## Work required
I need every line that includes the word "value" copied from the material.

◆ ◆ ◆ ◆ ◆

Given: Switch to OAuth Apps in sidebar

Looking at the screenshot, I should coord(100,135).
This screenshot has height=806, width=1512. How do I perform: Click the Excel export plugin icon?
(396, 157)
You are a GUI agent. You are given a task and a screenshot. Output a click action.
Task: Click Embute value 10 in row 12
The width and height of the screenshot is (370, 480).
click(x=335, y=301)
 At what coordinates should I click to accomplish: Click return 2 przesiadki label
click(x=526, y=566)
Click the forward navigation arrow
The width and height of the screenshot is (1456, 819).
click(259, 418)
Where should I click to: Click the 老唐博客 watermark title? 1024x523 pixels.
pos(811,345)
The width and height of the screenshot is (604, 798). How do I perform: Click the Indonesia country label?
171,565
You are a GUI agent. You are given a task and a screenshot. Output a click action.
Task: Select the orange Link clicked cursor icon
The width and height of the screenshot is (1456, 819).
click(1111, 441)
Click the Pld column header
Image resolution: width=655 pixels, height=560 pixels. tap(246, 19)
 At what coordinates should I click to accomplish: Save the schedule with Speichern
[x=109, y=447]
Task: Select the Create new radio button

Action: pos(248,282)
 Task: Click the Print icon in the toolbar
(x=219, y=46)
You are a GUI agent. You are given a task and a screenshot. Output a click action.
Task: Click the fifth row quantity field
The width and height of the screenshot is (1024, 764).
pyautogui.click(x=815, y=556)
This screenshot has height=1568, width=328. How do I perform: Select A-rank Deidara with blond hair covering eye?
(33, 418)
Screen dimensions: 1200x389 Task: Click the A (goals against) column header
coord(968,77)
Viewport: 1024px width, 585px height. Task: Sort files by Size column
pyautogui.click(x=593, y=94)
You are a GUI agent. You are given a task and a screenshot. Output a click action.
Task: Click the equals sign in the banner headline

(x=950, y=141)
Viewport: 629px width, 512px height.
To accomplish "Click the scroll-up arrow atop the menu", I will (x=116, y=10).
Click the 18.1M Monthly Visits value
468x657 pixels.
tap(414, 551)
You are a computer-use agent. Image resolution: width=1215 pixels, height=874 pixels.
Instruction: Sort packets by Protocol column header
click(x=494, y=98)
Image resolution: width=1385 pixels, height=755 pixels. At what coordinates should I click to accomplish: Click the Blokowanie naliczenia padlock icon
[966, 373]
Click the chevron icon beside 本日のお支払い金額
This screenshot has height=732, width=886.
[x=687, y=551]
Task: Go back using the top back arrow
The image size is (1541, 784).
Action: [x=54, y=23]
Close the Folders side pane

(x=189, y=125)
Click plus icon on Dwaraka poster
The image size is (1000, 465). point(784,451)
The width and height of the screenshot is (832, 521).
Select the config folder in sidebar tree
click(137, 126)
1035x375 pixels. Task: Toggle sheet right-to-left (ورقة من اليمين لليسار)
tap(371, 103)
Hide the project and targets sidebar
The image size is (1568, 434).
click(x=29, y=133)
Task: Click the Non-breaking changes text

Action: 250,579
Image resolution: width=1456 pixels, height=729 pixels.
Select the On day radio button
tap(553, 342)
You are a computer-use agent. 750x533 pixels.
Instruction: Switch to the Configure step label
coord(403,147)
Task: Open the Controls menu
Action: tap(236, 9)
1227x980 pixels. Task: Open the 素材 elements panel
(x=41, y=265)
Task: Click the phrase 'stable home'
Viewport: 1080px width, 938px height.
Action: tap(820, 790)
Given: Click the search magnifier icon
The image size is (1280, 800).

◆ ◆ ◆ ◆ ◆

## Written solution
Task: Click Embute value 10 in row 12
Click the 18.1M Monthly Visits value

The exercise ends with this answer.